Ее лицо было бледным, обиженным, детским.
— Не так, — жалобно произнесла она. — Не так холодно.
— Твой муж ждет тебя в «Хасслере», — сказал он с преднамеренной жестокостью. — Желаю хорошо провести время в Афинах.
— Плевать мне на мужа. И на Афины тоже. Я хочу, чтобы мы попрощались по-человечески…
На глазах Вероники выступили слезы. Она шагнула к нему. Неподвижный, растерянный, он стоял, как бы наблюдая за происходящим со стороны. Она обняла его и поцеловала. Джек не закрыл глаза; тело его было напряженным, неподатливым. Он вспомнил вкус ее губ. Ее нежность. Он стоял не шевелясь, испытывая желание обнять Веронику. «Почему нет? Почему нет? — думал Джек. — Новая жизнь. Почему не начать ее с женщиной, которую я хочу столь сильно? Досчитаю до десяти, — решил он, — и скажу ей, что люблю ее (позже мы установим истину), что она не должна уходить. Новая жизнь. Сегодня — день начала новой жизни». Джек заставил себя считать. Дошел до шести, испытывая головокружение, с трудом держась на ногах.
И тут Вероника вырвалась из его объятий.
— Это безумие, — тихо вымолвила она. — Я дура.
Он еще долго стоял, не сходя с места, после того, как она покинула номер.
Зазвонил телефон. Прослушав несколько звонков, Джек снял трубку. Это был Брезач.
— Мы ужинаем в «Остериа дель Орсо», — сказал Роберт. — Тут Тачино, Барзелли, Холты. Мы пьем шампанское. В честь начала моей карьеры. Вы придете?
— Чуть позже. Я должен принять душ.
— Чем вы занимались все это время?
— Ничем. Прощался с другом.
«Он снова не застал нас вдвоем», — подумал Джек.

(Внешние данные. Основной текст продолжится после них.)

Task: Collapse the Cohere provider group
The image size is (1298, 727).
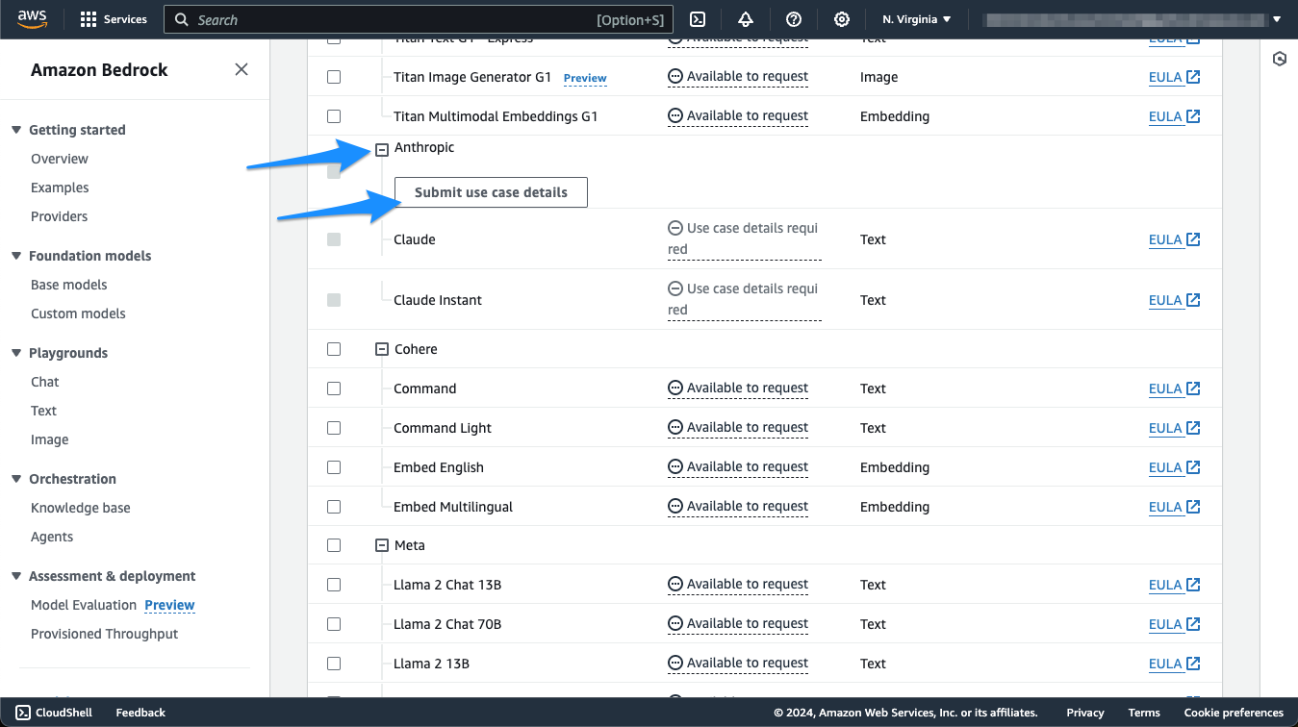Action: tap(382, 350)
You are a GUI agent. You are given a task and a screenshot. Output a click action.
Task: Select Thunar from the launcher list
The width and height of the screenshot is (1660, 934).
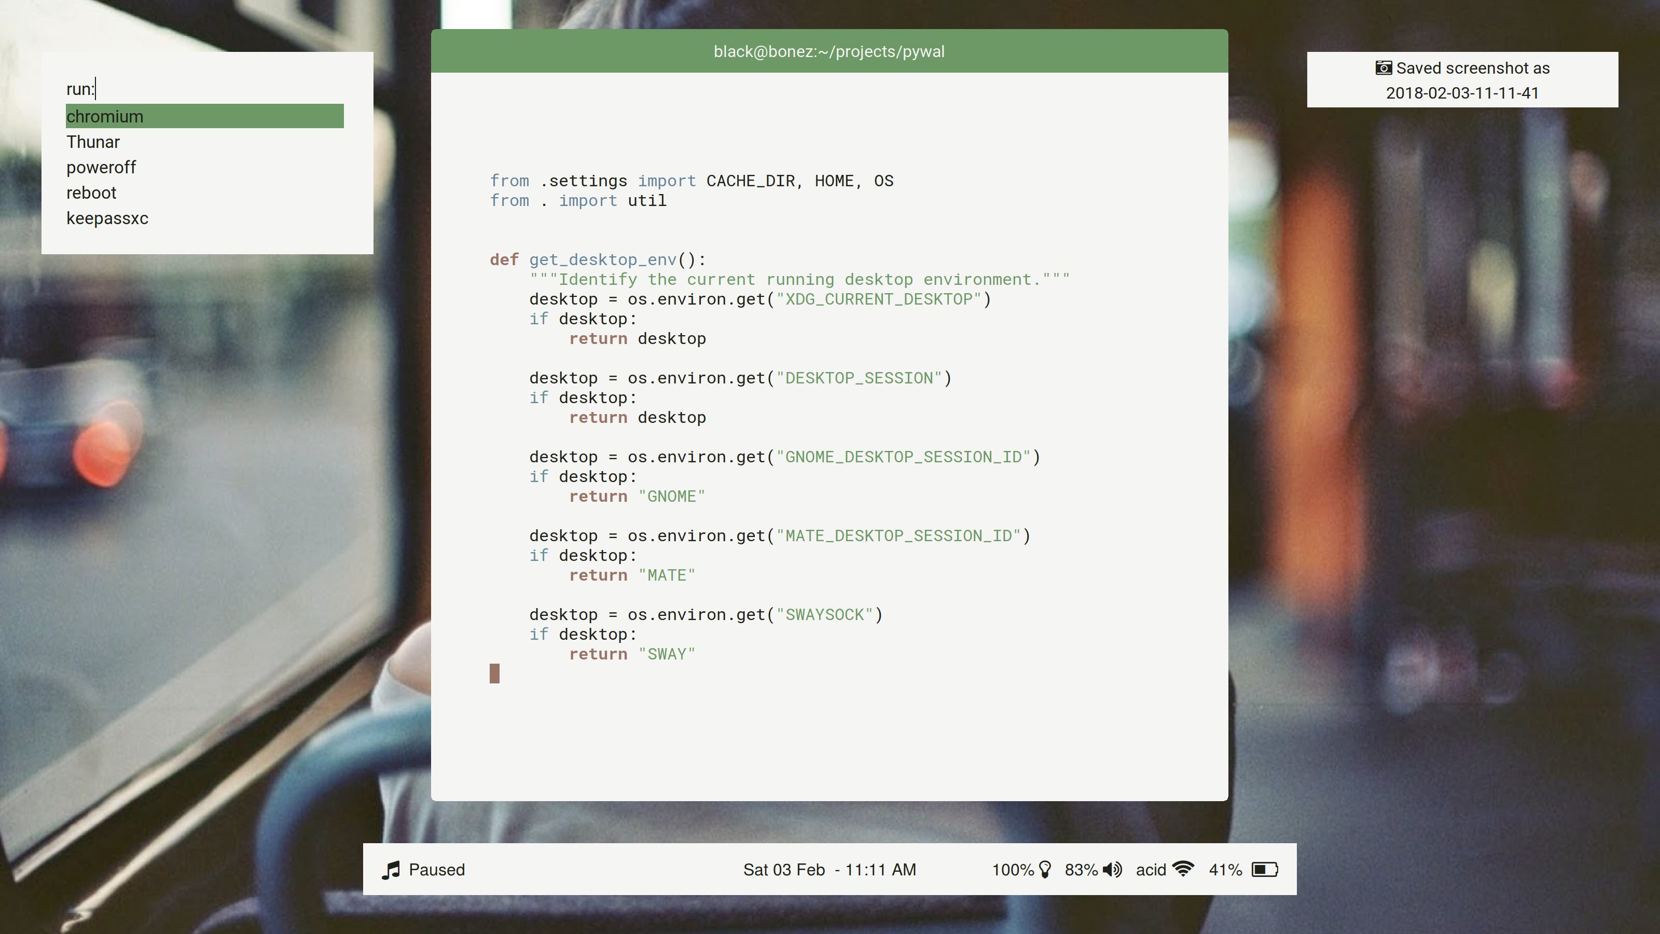point(93,142)
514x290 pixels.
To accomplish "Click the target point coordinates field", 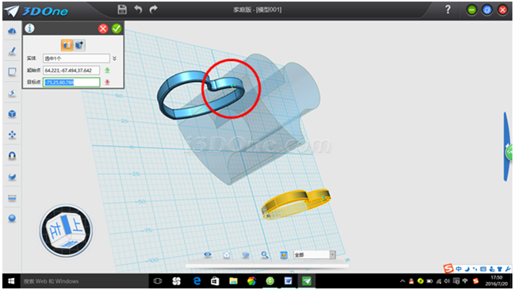I will 71,82.
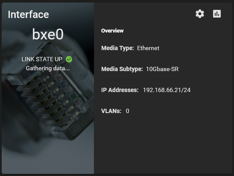Click the Gathering data message

pos(48,68)
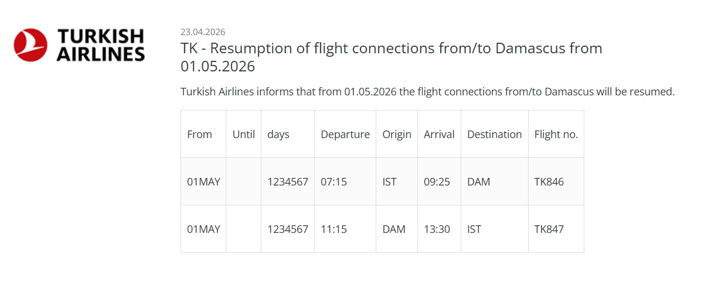Image resolution: width=708 pixels, height=292 pixels.
Task: Click the announcement paragraph about resumed connections
Action: (427, 92)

— Вы здоровы? У вас странный голос.
— Здоров, — ответил Джек. — До встречи.
Он опустил трубку. Подождал возле аппарата, не зазвонит ли он снова, не откроется ли дверь. Но телефон не зазвонил, дверь не открылась, и спустя несколько минут он прошел в ванную с двумя раковинами и зеркалом, на котором была с любовью выведена кокетливая буква V. Он тщательно побрился, принял душ, надел свежую рубашку и отглаженный костюм. Затем вышел из отеля; сейчас Джек походил на ухоженного американского туриста, собравшегося познакомиться с вечерним Римом.